THE VIRGINIAN-PILOT Copyright (c) 1994, Landmark Communications, Inc. DATE: Sunday, October 2, 1994 TAG: 9410010043 SECTION: DAILY BREAK PAGE: E6 EDITION: FINAL SOURCE: BY TERESA ANNAS, STAFF WRITER LENGTH: Medium: 90 lines
POLKA-DOTTED HOUSES and houses without windows or doors. Houses atop staircases, and covered over in bottle caps.
Sometimes it's home sweet home. Other times, home sour home.
Home is a recurring image in ``Sharing the Dream,'' an exuberantly wild - not domesticized - exhibit of the work of 11 top African-American artists at Hampton University Museum.
The names should be familiar to any fan of contemporary art - John Biggers, Robert Colescott, Faith Ringgold, Beverly Buchanan. Most of these artists have been presented in Hampton Roads at various venues over the years.
For anyone inclined to stereotype ``black art,'' this group show illustrates a diversity of styles and themes. Yet, some common threads exist.
Like the house image. In dream language, a house represents the self. That's a universal given, at least among Jungian followers.
Shacks - those humble, rickety structures hand-built by residents to suit their land and means - are the subject of Buchanan's art. She makes lush, oil stick drawings depicting them. She also builds little shacks.
Her ``Bottle Cap Shack, Camp Baskerville'' is a collage of tin and wood castoffs, covered over with bottle caps. Buchanan has taken pains to collect caps from many countries: Poland Spring, New Zealand's Steinlager, the tartan McEwan's.
If a growing respect for multicultural expression is allowing Buchanan a greater exposure, she is generously sharing that limelight with other cultures. Perhaps she's also suggesting that shacks are found all over the world, wherever there is economic stress.
By the way, don't be fooled by Buchanan's naive style into thinking she is unschooled. The Atlanta artist studied at the Art Students League in New York and has earned two master's degrees from Columbia University - in parasitology and in public health.
Numerous works on view involve a collage of imagery. As a visual strategy, it makes sense if you're trying to express life in an increasingly diverse culture.
Tarleton Blackwell's two mural-scale paintings are tour de force collages of painting styles and imagery.

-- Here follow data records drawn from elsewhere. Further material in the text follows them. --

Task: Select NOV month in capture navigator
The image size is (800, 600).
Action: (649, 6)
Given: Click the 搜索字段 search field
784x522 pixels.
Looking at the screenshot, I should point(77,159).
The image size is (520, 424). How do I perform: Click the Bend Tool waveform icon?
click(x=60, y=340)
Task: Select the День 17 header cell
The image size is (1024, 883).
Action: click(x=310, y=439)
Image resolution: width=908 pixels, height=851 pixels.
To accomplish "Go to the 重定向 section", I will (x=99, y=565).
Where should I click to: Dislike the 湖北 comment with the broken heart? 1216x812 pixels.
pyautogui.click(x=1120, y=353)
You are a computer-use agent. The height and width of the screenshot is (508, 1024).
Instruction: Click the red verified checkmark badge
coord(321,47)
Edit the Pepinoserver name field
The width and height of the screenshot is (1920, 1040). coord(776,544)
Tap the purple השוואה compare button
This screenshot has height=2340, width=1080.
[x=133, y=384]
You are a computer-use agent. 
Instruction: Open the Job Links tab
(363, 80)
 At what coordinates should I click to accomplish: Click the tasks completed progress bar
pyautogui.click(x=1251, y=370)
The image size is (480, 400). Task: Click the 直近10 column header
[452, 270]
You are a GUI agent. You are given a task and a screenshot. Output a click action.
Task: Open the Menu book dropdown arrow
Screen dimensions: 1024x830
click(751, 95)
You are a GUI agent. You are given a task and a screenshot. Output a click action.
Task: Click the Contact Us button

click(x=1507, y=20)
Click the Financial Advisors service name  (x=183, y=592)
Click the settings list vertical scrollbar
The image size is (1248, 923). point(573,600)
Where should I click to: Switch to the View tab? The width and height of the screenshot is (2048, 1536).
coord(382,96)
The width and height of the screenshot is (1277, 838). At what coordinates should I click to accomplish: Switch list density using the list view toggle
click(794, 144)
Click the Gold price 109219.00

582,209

They are allegories, with critters as stand-ins for types of people.
His ``Hog Series LXIX: Butcher's Shop I'' has a wolf in general's uniform at center. So, in this world, the victimizer is in power.
Flanking the wolf are two cartoony dotted houses - a dog house from which a snarling wolf emerges and another house opening to a burning hearth, to which a pig has backed up to warm its tail end. Not knowing, it seems, that the hearth could be the end of his tale.
Is the image, then, about innocent people unwittingly letting themselves be victimized?
So much is happening in this painting. A viewer could be entertained for some time trying to make sense of connecting images. In one of many ironic pairings, a female nude is painted next to a lineup of slaughtered hogs hanging by their legs, altering our usual reactions to both.
A surreal addition is the collection of giant false teeth that clatter throughout the composition - an ominous and funny note. Biting satire, perhaps? The self-portrait of Blackwell at far left would reinforce that idea; with his handlebar moustache and wryly humorous expression, this South Carolina funeral director-turned-artist is a virtuosic conveyer of dark comedy.
New Yorker Colin Chase's sculpture ``House of Many Stories no. 2'' is mysterious and spiritual in feeling. A stairway rises from a dirt-filled coffin form; a house with no windows or doors is on the top step. The steps are held up by a shovel with a porcupine surface of nails hammered all over its handle.
Chase suggests rising to another spiritual plane after death. Dirt, coffin and shovel likely represent earthly things. The nails suggest certain African sculptures, encouraging an Afrocentric interpretation.
Washington, D.C., artist Renee Stout also works with African imagery. Her attraction to spiritual societies, including voodooism, is evident in her work. Her sculptures have a primal, fetishistic appearance. These objects look authentic, as if they might have been used for healing or other purposes.
Stout's ``Elegba at the Crossroads'' is a mandala form - a cross over a circle, dividing a world into four realms. Pouches dangle from the cross, suggesting the sorts of pouches that would contain herbs and other medicinal objects.
``What stimulates my imagination is not actually knowing. Because there is a mystery, there are no rules set,'' the artist writes. And her interest in spiritual matters? ``It seems like a means of survival in a world that you can't always understand.'' ILLUSTRATION: Photo
LEWALLEN GALLERY
Renee Stout's ``Elegba at the Crossroads,'' which divides the world
into four realms, is on view at the Hampton University Museum.